Exercise instructions:
Each line of the data below that includes the string "Click" must be copied.

[Extracted records]

━━━

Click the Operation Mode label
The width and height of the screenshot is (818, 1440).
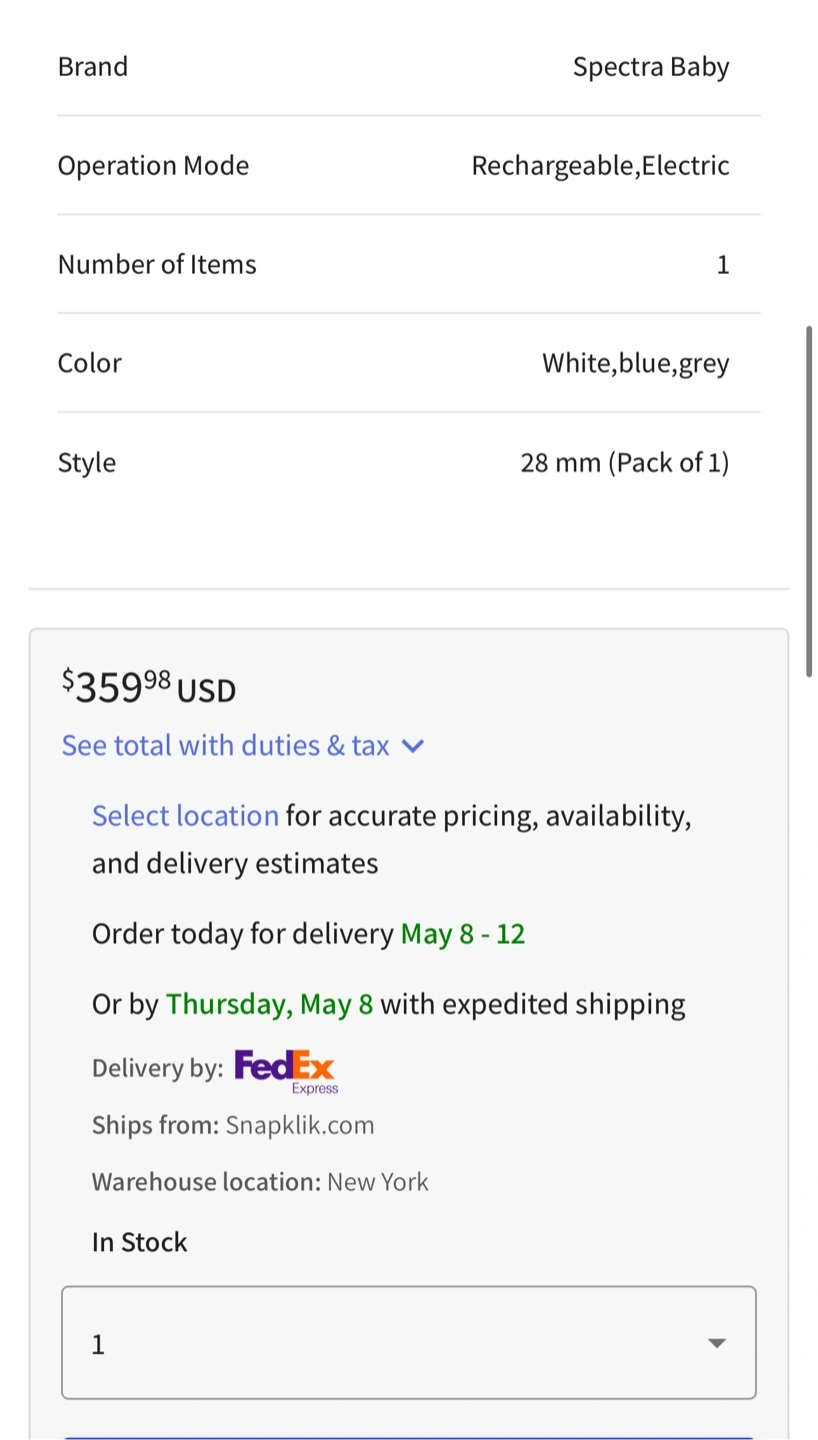coord(153,166)
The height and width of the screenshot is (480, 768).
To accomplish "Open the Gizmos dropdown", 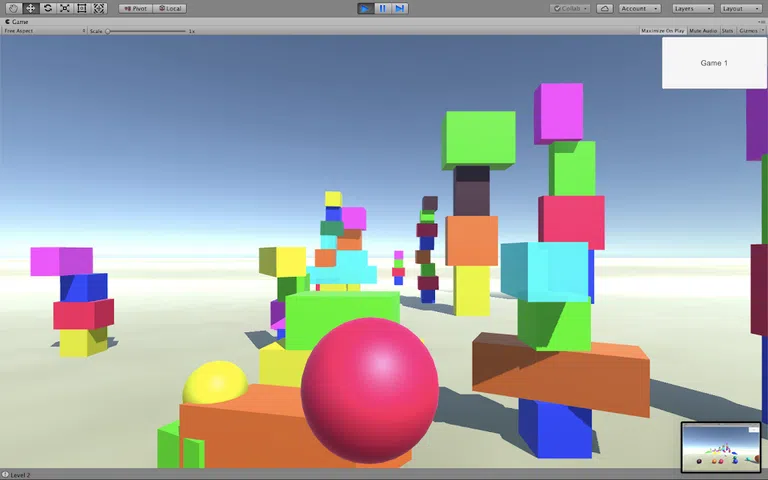I will tap(749, 31).
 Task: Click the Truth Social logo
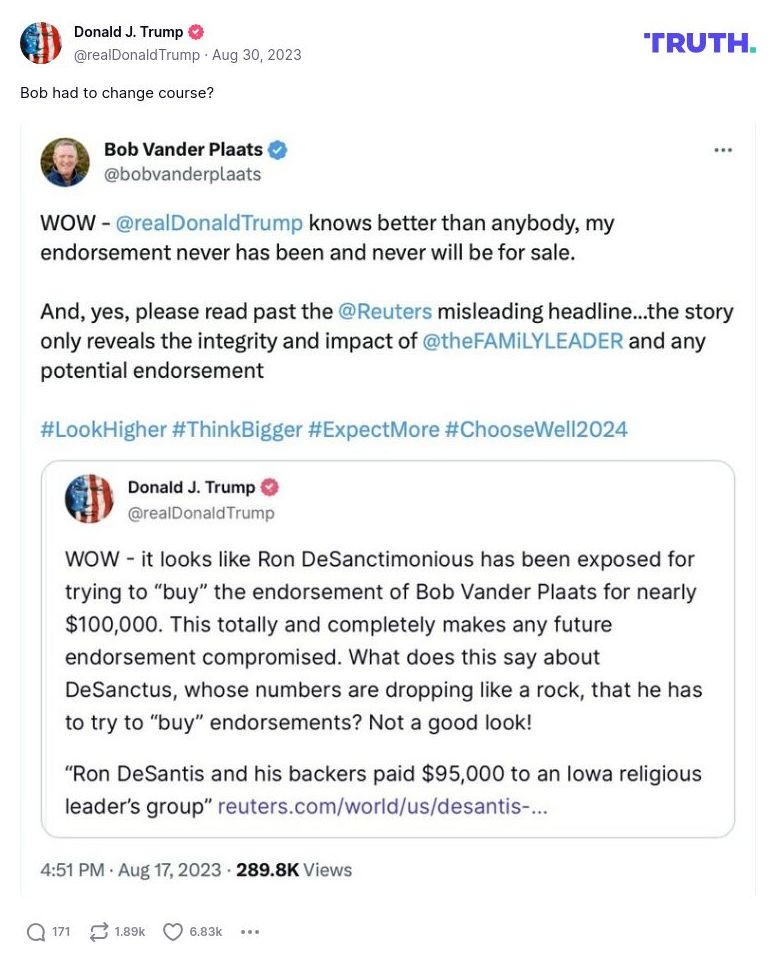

━━━

Exercise result:
Click the Operation Mode label
 Task: Click the Truth Social logo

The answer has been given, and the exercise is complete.